Условие задания – Перепишите без изменений отрывок из текста о строительстве электростанций во Вьетнаме от «В двух сотнях» до «4 миллиардов киловатт-часов.».

Извлеченный текст –
ДЕТИ КРЕСТЬЯНСКИХ ОБЩИН

Еще издали на довольно однообразном пейзаже равнины, покрытой рисовыми полями, возникают контуры корпусов будущей ТЭС. Сразу после паромной переправы через протоку Красной реки меня окружает оживленная, деловая атмосфера большой стройки. Клубы пыли вырываются из-под колес, грузовиков. Резкий звук клаксона одного из них заставил растерянно шарахнуться в сторону крестьянина на велосипеде, везущего куда-то поросят в бамбуковых корзинах. Медленно и размеренно крутя педали, он загляделся на устремленную в небо стрелу башенного крана. Непривычен еще здесь новый ритм поднимающейся индустрии, поражают ее масштабы.

Среди людей в рабочих и солдатских спецовках преобладают молодые лица. ТЭС Фалай объявлена республиканской молодежной стройкой, и шефство над ней взял вьетнамский комсомол. Для большинства юношей и девушек, детей крестьян, здесь начинается путь в рабочий класс. И хоть пока не всегда хватает у них профессиональной выучки, за любое трудное дело они берутся с молодым энтузиазмом и задором.

ТЭС Фалай проектной мощностью 640 тысяч киловатт строится посреди сельскохозяйственных районов дельты Красной реки при помощи и при техническом содействии Советского Союза. Это один из крупнейших объектов социалистической индустриализации Вьетнама. Пожилому крестьянину на велосипеде, который так поразился размерами стройки, наверное, трудно в мыслях связать значение такой большой электростанции конкретно с его жизнью. Для него электричество — это 25-ваттная лампочка в доме, которая зажигается часа на два-три в сутки перед отходом ко сну. В лучшем случае это еще и водонасос, избавляющий от изнурительного качания воды черпаком. Он пока не связывает громаду из бетона и металла с рисом, мясом, одеждой и тем более с множеством других вещей, которых в его деревне еще не знают. Но для его детей — крестьянских парней, пришедших на стройку, Фалай — это не только электричество, но и коренной перелом в жизни, путь в рабочий класс.

В двух сотнях километров к западу от Фалая — там, где равнина дельты Красной реки встречается со скалистыми горами Северо-Западного края, полным ходом идут строительные работы на еще одном энергетическом объекте вьетнамо-советской дружбы. Это гидроузел Хоабинь на самом полноводном притоке Красной реки — реке Черной. Его масштабы можно сравнивать с гидростанциями Волжского каскада, и, если не считать крупных ГЭС на великих сибирских реках, Хоабинь будет самым большим гидроузлом в Азии.

Мощность электростанции, машинные залы которой разместятся в чреве горы, достигнет почти 2 миллионов киловатт. Она будет давать ежегодно 8,5 миллиарда киловатт-часов электроэнергии. О том, что это значит для Вьетнама, говорит одна лишь цифра: за 1981 год во всей стране было выработано около 4 миллиардов киловатт-часов.

Сохраненные данные –
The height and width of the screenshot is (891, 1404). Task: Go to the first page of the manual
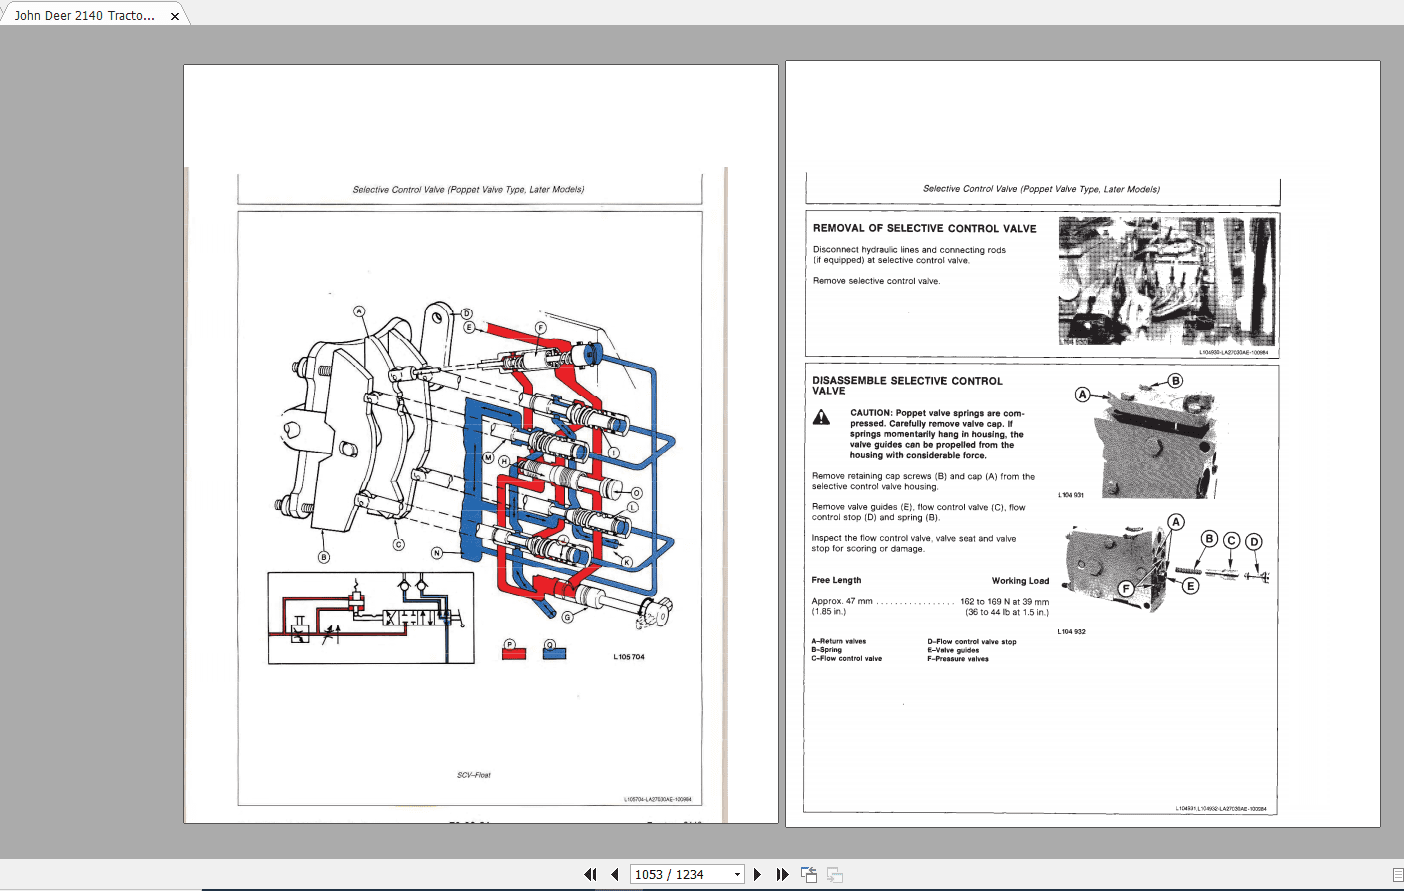pyautogui.click(x=590, y=874)
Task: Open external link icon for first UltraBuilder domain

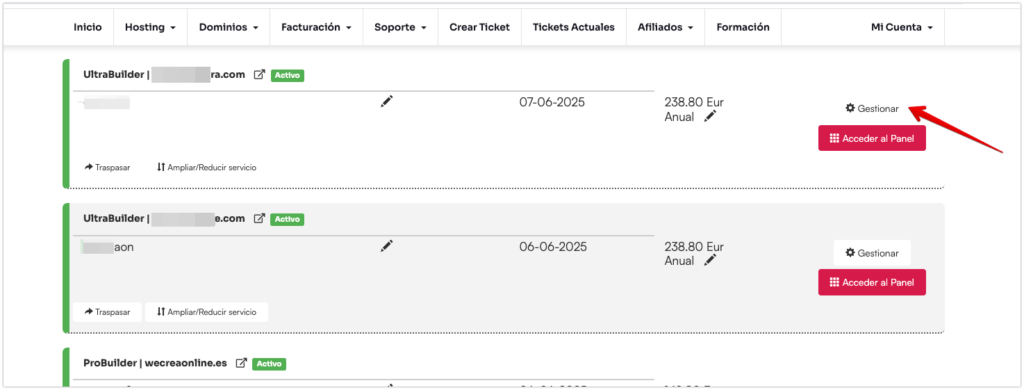Action: click(259, 75)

Решение упражнения –
В двух сотнях километров к западу от Фалая — там, где равнина дельты Красной реки встречается со скалистыми горами Северо-Западного края, полным ходом идут строительные работы на еще одном энергетическом объекте вьетнамо-советской дружбы. Это гидроузел Хоабинь на самом полноводном притоке Красной реки — реке Черной. Его масштабы можно сравнивать с гидростанциями Волжского каскада, и, если не считать крупных ГЭС на великих сибирских реках, Хоабинь будет самым большим гидроузлом в Азии.

Мощность электростанции, машинные залы которой разместятся в чреве горы, достигнет почти 2 миллионов киловатт. Она будет давать ежегодно 8,5 миллиарда киловатт-часов электроэнергии. О том, что это значит для Вьетнама, говорит одна лишь цифра: за 1981 год во всей стране было выработано около 4 миллиардов киловатт-часов.